Hereinafter, an embodiment of the present invention will be described in detail with emphasis on FIG.

First, a general optical system uses the same optical system as the conventional optical system described above, and a characteristic element of the present invention is a focusing lens 10 that focuses light beams a, b, c, etc. on the surface of a two-segment photodetector 2. Formed by forming a light shielding plate 3 having a tip portion 31 coinciding with the optical axis 11 at a semicircular portion on one side of the focusing lens 10 on the rear surface of the lens, that is, on the surface facing the two-segment photodetector 2 side. will be.

As described above, when the distance between the signal surface of the optical disc and the objective lens coincides with the focal length as described above, the reflected light is reflected by the luminous flux of the focusing lens 10 of FIG. (11) is incident on the light beam b in equilibrium with the light beam b, and it forms an image in the center of the two-segment photodetector 2, whereby the output difference signal of the photodetector 2 is zero and is detected to be in a steady state. Likewise, when the distance between the objective lens and the information surface of the optical disk is closer than the focal length of the objective lens, the light beam is incident on the focusing lens 10 with the light beam a. At this time, the light blocking film 3 formed on the rear surface of the focusing lens 10 is The tip portion 31 coincides with the optical axis 11 so that the light beam incident on one side of the optical axis 11 (lower in FIG. 2 (a)) is completely blocked and darkened in the above-described two-segment photodetector 2. It is divided into a part and a stepped part, as shown in (A) of FIG. 2 (c). The output difference signal becomes + (or-) to the two-segment photodetector 2, thereby correcting the focus error.

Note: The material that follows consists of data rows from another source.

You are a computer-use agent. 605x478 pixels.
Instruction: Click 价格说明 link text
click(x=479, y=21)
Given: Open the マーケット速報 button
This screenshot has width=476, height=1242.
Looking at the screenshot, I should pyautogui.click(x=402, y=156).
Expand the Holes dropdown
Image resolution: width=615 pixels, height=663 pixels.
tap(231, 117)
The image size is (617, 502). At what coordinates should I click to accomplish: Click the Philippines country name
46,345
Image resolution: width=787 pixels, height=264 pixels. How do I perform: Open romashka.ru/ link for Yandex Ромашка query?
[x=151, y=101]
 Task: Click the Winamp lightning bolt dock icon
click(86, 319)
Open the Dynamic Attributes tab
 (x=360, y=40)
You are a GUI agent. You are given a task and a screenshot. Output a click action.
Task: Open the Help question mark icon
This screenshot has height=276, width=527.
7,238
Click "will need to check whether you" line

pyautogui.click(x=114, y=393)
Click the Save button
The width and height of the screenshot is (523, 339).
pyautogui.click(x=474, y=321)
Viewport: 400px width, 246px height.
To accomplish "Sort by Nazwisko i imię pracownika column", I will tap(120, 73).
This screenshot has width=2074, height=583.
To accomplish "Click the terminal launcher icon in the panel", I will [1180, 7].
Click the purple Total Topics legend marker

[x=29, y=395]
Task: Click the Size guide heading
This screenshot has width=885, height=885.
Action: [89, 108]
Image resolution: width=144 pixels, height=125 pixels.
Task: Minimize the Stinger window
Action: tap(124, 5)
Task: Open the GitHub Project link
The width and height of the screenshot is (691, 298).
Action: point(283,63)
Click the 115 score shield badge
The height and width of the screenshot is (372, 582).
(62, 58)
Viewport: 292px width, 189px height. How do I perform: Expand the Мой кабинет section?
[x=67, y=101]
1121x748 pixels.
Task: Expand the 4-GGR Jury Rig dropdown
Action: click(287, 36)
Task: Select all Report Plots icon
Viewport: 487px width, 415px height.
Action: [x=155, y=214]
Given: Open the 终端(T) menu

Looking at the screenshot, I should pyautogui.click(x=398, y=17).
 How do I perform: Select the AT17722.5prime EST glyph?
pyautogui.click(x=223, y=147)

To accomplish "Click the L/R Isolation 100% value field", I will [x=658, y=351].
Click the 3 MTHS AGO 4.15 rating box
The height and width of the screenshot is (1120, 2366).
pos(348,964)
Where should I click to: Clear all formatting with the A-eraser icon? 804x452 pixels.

In addition, in the case of the light beam c, the signal surface of the optical disc is farther than the focal length of the objective lens. In this case, the light beam of one side is blocked by the light shielding film 3 of the focusing lens 10 so that the light beam of one side is blocked. As shown in (C) of (c), the two-segment photodetector 2 is imaged in light and dark, whereby the output difference signal is detected. As a result, a bipolar error signal can be obtained. Therefore, the conventional method using a knife edge plate has a problem that the adjustment is difficult because the knife edge plate must be precisely aligned to the light side, but the present invention is formed by integrally forming a light shielding film on the focusing lens itself, so no such difficult adjustments It is unnecessary, and at the same time, there is an advantage that the assembly is also reduced.

Claims (1)

In the arrangement of the two-segment photodetector 2 at the focal position of the focusing lens 10, the luminous flux 11 and its light beam 11 are placed on the surface of the converging lens 3 facing the two-segment photodetector 2 side. An optical pickup focus error detection device, characterized in that a light shielding film (3) having a matching tip portion (31) is formed on one side.